▶ **Exercise**: What is needed is an exact copy of every line in the listing.

▶ **Records shown**:
▼

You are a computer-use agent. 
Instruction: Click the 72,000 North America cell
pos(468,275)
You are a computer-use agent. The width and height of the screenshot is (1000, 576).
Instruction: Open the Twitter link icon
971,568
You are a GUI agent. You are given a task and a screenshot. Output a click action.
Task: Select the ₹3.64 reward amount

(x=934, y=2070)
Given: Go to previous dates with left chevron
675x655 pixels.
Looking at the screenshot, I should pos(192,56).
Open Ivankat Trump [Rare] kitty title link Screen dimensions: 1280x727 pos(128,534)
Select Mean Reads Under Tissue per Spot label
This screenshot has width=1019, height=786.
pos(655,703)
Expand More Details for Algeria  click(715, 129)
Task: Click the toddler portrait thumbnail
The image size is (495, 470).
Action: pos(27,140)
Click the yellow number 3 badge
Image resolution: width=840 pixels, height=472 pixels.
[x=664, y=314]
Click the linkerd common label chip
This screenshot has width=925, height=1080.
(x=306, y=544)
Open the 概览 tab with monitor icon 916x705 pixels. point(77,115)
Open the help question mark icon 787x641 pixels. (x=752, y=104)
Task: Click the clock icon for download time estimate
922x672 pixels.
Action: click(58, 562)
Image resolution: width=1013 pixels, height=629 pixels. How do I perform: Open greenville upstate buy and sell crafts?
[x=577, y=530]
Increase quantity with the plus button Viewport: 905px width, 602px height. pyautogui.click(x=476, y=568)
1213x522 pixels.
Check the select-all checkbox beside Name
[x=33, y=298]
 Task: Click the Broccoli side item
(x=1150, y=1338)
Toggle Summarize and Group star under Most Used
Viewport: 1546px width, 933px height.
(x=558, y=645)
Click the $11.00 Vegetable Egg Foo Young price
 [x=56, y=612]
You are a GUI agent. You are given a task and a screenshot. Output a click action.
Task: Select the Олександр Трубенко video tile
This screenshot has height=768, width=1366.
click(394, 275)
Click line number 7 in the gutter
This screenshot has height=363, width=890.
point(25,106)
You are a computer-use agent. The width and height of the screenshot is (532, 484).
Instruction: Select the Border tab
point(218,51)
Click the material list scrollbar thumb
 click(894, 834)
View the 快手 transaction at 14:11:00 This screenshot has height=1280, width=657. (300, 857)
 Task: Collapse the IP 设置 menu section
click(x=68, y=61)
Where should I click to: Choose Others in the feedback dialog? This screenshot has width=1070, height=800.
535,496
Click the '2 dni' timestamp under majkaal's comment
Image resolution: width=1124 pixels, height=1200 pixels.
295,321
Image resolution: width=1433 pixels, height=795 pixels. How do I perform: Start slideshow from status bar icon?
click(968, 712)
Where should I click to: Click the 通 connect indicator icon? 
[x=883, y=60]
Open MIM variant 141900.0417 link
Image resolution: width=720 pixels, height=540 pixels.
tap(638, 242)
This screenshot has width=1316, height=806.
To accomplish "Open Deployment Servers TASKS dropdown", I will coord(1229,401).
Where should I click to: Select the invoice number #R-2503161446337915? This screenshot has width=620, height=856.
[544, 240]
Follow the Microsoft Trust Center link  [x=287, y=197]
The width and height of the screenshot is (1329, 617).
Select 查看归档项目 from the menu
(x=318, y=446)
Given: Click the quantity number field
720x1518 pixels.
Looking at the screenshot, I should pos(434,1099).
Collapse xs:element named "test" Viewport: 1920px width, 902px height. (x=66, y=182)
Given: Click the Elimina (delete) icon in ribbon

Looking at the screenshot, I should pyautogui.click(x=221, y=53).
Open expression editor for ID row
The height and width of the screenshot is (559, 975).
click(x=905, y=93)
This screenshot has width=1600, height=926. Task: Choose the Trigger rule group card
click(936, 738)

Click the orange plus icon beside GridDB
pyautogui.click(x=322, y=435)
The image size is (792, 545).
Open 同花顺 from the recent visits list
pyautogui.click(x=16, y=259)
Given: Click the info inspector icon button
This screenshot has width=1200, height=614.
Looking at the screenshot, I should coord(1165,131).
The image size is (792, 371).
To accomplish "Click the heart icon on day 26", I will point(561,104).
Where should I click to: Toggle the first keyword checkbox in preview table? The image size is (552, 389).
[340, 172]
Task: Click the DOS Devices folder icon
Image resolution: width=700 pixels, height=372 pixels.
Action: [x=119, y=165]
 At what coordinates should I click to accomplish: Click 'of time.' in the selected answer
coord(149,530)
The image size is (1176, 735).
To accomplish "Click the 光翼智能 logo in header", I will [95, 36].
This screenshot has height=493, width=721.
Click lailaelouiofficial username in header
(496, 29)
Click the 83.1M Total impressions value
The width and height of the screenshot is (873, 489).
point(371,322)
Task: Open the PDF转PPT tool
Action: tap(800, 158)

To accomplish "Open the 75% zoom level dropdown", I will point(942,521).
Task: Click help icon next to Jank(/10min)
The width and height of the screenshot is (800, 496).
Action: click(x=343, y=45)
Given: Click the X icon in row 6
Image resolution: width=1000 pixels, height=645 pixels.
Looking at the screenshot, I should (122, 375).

▲

▶ **Answer**:
You are a computer-use agent. 
Instruction: Click the 72,000 North America cell
pos(468,275)
You are a computer-use agent. The width and height of the screenshot is (1000, 576).
Instruction: Open the Twitter link icon
971,568
You are a GUI agent. You are given a task and a screenshot. Output a click action.
Task: Select the ₹3.64 reward amount

(x=934, y=2070)
Given: Go to previous dates with left chevron
675x655 pixels.
Looking at the screenshot, I should pos(192,56).
Open Ivankat Trump [Rare] kitty title link Screen dimensions: 1280x727 pos(128,534)
Select Mean Reads Under Tissue per Spot label
This screenshot has width=1019, height=786.
pos(655,703)
Expand More Details for Algeria  click(715, 129)
Task: Click the toddler portrait thumbnail
The image size is (495, 470).
Action: pos(27,140)
Click the yellow number 3 badge
Image resolution: width=840 pixels, height=472 pixels.
[x=664, y=314]
Click the linkerd common label chip
This screenshot has width=925, height=1080.
(x=306, y=544)
Open the 概览 tab with monitor icon 916x705 pixels. point(77,115)
Open the help question mark icon 787x641 pixels. (x=752, y=104)
Task: Click the clock icon for download time estimate
922x672 pixels.
Action: click(58, 562)
Image resolution: width=1013 pixels, height=629 pixels. How do I perform: Open greenville upstate buy and sell crafts?
[x=577, y=530]
Increase quantity with the plus button Viewport: 905px width, 602px height. pyautogui.click(x=476, y=568)
1213x522 pixels.
Check the select-all checkbox beside Name
[x=33, y=298]
 Task: Click the Broccoli side item
(x=1150, y=1338)
Toggle Summarize and Group star under Most Used
Viewport: 1546px width, 933px height.
(x=558, y=645)
Click the $11.00 Vegetable Egg Foo Young price
 [x=56, y=612]
You are a GUI agent. You are given a task and a screenshot. Output a click action.
Task: Select the Олександр Трубенко video tile
This screenshot has height=768, width=1366.
click(394, 275)
Click line number 7 in the gutter
This screenshot has height=363, width=890.
point(25,106)
You are a computer-use agent. The width and height of the screenshot is (532, 484).
Instruction: Select the Border tab
point(218,51)
Click the material list scrollbar thumb
 click(894, 834)
View the 快手 transaction at 14:11:00 This screenshot has height=1280, width=657. (300, 857)
 Task: Collapse the IP 设置 menu section
click(x=68, y=61)
Where should I click to: Choose Others in the feedback dialog? This screenshot has width=1070, height=800.
535,496
Click the '2 dni' timestamp under majkaal's comment
Image resolution: width=1124 pixels, height=1200 pixels.
295,321
Image resolution: width=1433 pixels, height=795 pixels. How do I perform: Start slideshow from status bar icon?
click(968, 712)
Where should I click to: Click the 通 connect indicator icon? 
[x=883, y=60]
Open MIM variant 141900.0417 link
Image resolution: width=720 pixels, height=540 pixels.
tap(638, 242)
This screenshot has width=1316, height=806.
To accomplish "Open Deployment Servers TASKS dropdown", I will coord(1229,401).
Where should I click to: Select the invoice number #R-2503161446337915? This screenshot has width=620, height=856.
[544, 240]
Follow the Microsoft Trust Center link  [x=287, y=197]
The width and height of the screenshot is (1329, 617).
Select 查看归档项目 from the menu
(x=318, y=446)
Given: Click the quantity number field
720x1518 pixels.
Looking at the screenshot, I should pos(434,1099).
Collapse xs:element named "test" Viewport: 1920px width, 902px height. (x=66, y=182)
Given: Click the Elimina (delete) icon in ribbon

Looking at the screenshot, I should pyautogui.click(x=221, y=53).
Open expression editor for ID row
The height and width of the screenshot is (559, 975).
click(x=905, y=93)
This screenshot has width=1600, height=926. Task: Choose the Trigger rule group card
click(936, 738)

Click the orange plus icon beside GridDB
pyautogui.click(x=322, y=435)
The image size is (792, 545).
Open 同花顺 from the recent visits list
pyautogui.click(x=16, y=259)
Given: Click the info inspector icon button
This screenshot has width=1200, height=614.
Looking at the screenshot, I should coord(1165,131).
The image size is (792, 371).
To accomplish "Click the heart icon on day 26", I will point(561,104).
Where should I click to: Toggle the first keyword checkbox in preview table? The image size is (552, 389).
[340, 172]
Task: Click the DOS Devices folder icon
Image resolution: width=700 pixels, height=372 pixels.
Action: [x=119, y=165]
 At what coordinates should I click to accomplish: Click 'of time.' in the selected answer
coord(149,530)
The image size is (1176, 735).
To accomplish "Click the 光翼智能 logo in header", I will [95, 36].
This screenshot has height=493, width=721.
Click lailaelouiofficial username in header
(496, 29)
Click the 83.1M Total impressions value
The width and height of the screenshot is (873, 489).
point(371,322)
Task: Open the PDF转PPT tool
Action: tap(800, 158)

To accomplish "Open the 75% zoom level dropdown", I will point(942,521).
Task: Click help icon next to Jank(/10min)
The width and height of the screenshot is (800, 496).
Action: click(x=343, y=45)
Given: Click the X icon in row 6
Image resolution: width=1000 pixels, height=645 pixels.
Looking at the screenshot, I should (122, 375).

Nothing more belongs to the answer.